Records excerpted from a collection:
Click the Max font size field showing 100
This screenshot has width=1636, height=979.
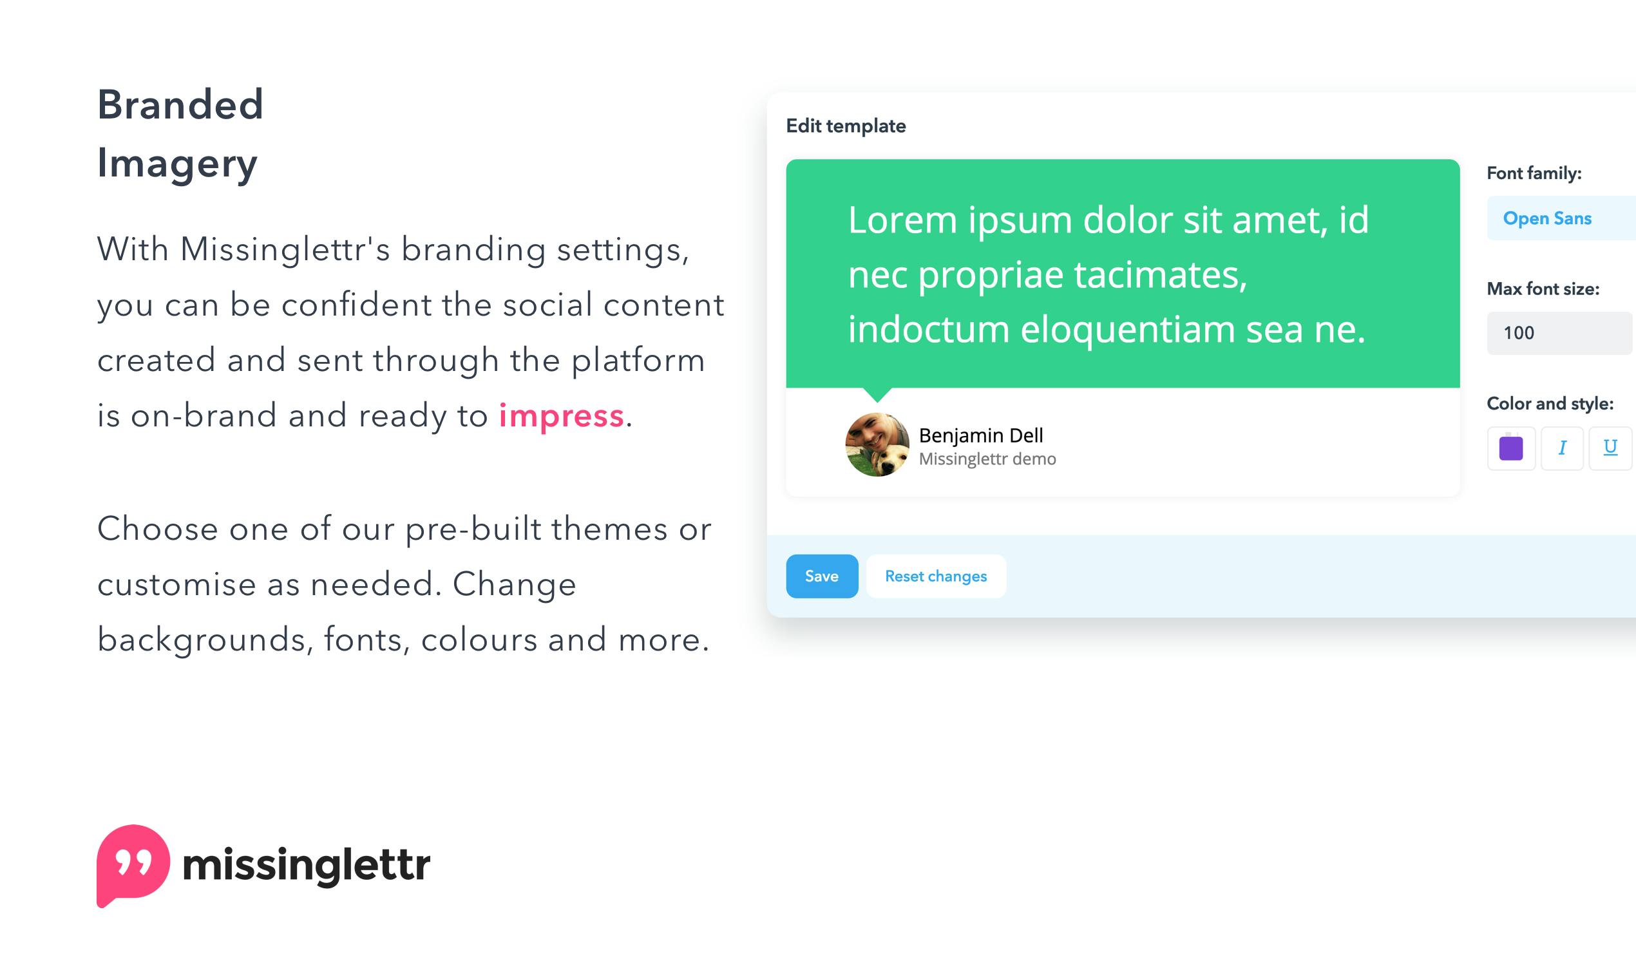pyautogui.click(x=1559, y=333)
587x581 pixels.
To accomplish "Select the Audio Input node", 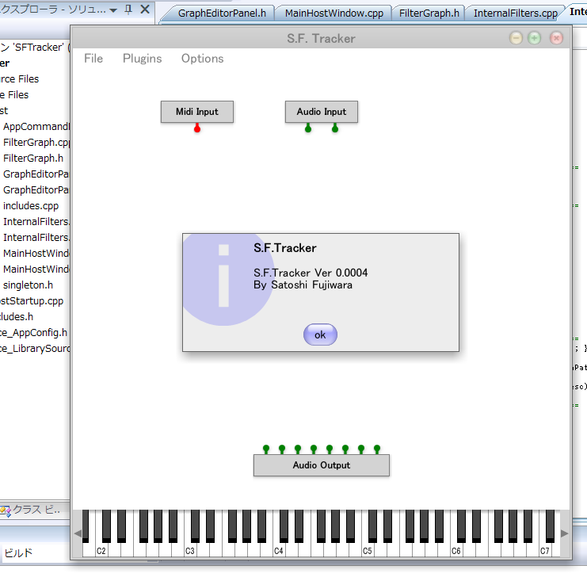I will [322, 112].
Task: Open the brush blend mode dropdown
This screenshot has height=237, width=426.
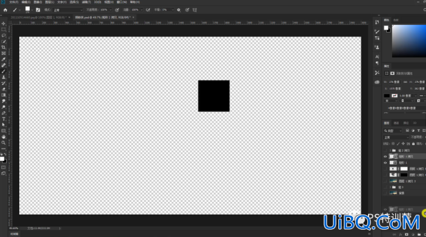Action: (68, 10)
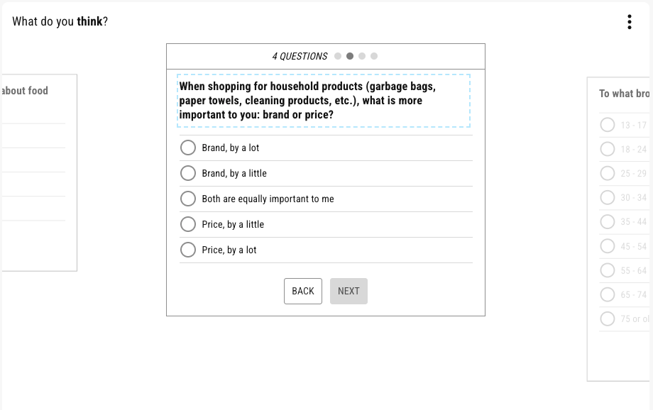Click the fourth progress dot
Viewport: 653px width, 410px height.
[x=374, y=57]
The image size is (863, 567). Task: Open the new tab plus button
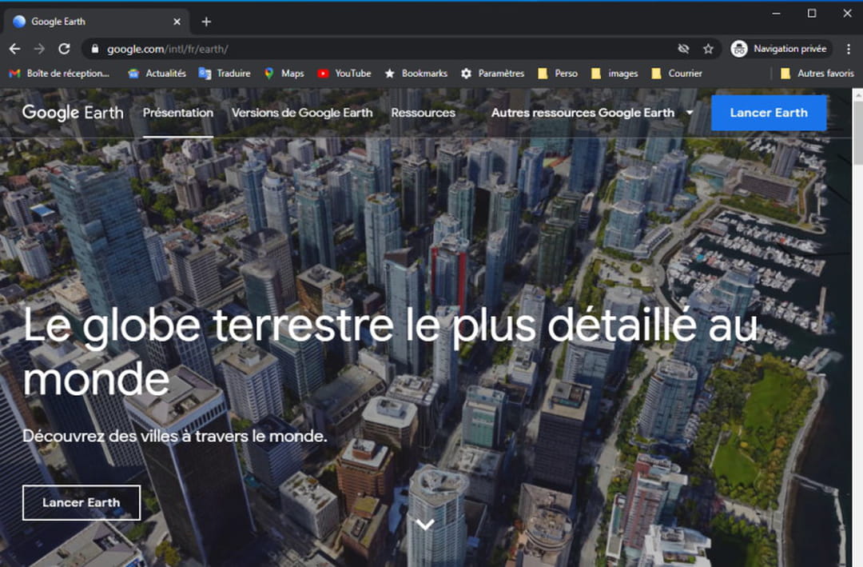(x=206, y=22)
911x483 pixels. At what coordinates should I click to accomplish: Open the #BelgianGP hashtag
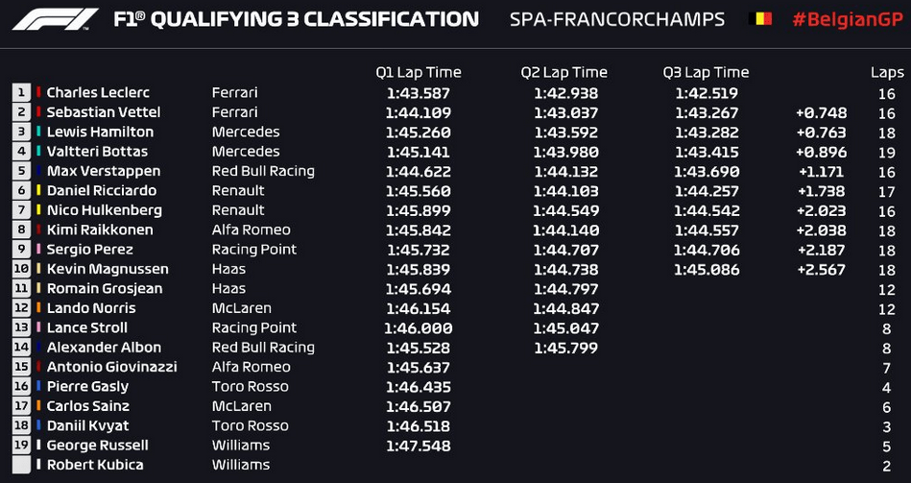(849, 19)
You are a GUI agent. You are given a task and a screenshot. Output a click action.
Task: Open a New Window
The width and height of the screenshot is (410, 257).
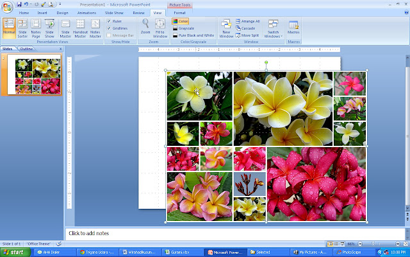tap(226, 28)
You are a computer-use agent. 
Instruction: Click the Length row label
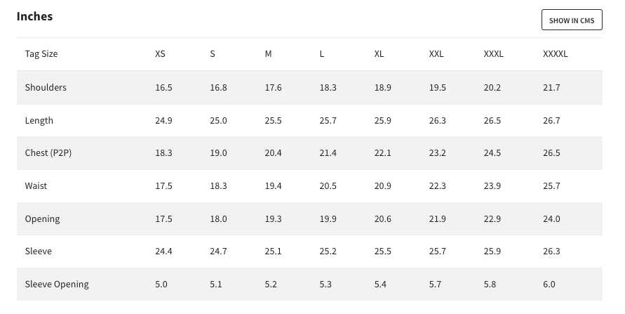pos(39,121)
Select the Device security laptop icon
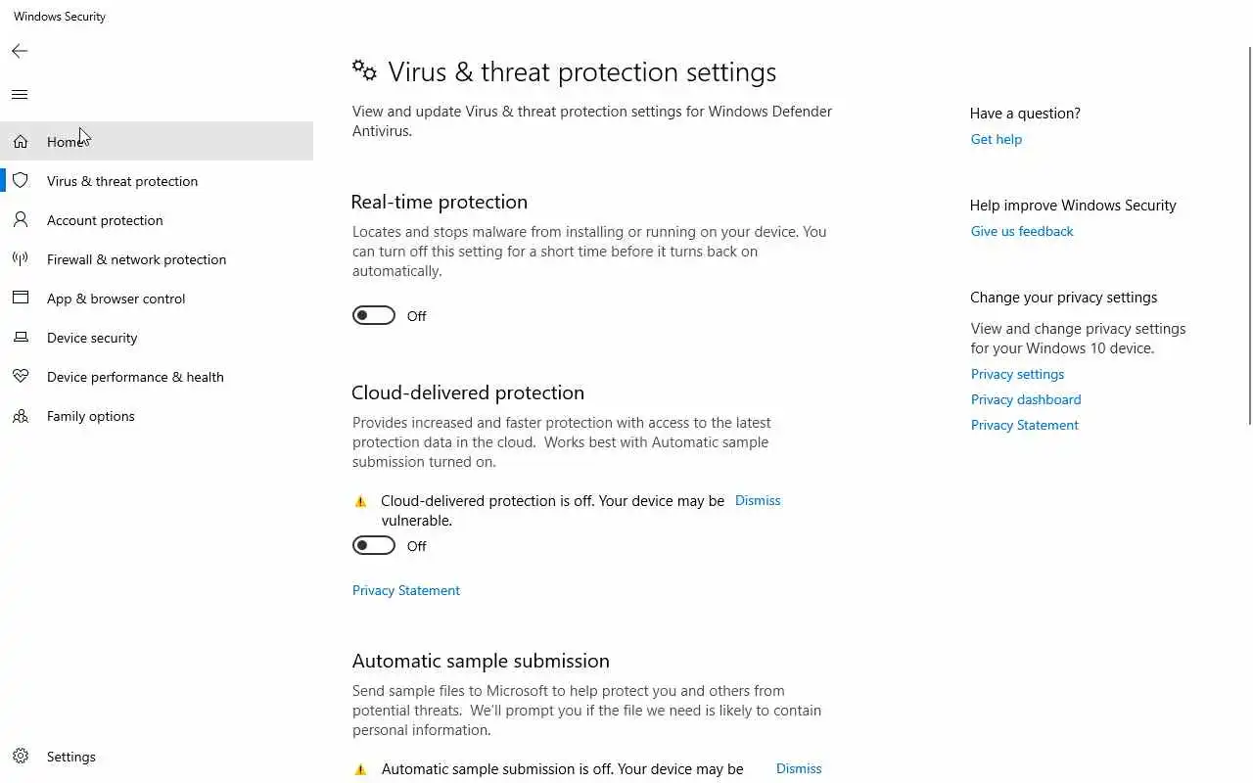This screenshot has width=1253, height=783. coord(21,338)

TASK BRIEF
Return exactly, and only, the lines that run from the line containing "The width and" to the last line of the entries above, both ends included, with pictures left out.

WRITTEN REPLY
The width and height of the screenshot is (410, 257).
tap(226, 28)
You are a computer-use agent. 
Instruction: Click the Length row label
pos(39,121)
Select the Device security laptop icon
This screenshot has width=1253, height=783. coord(21,338)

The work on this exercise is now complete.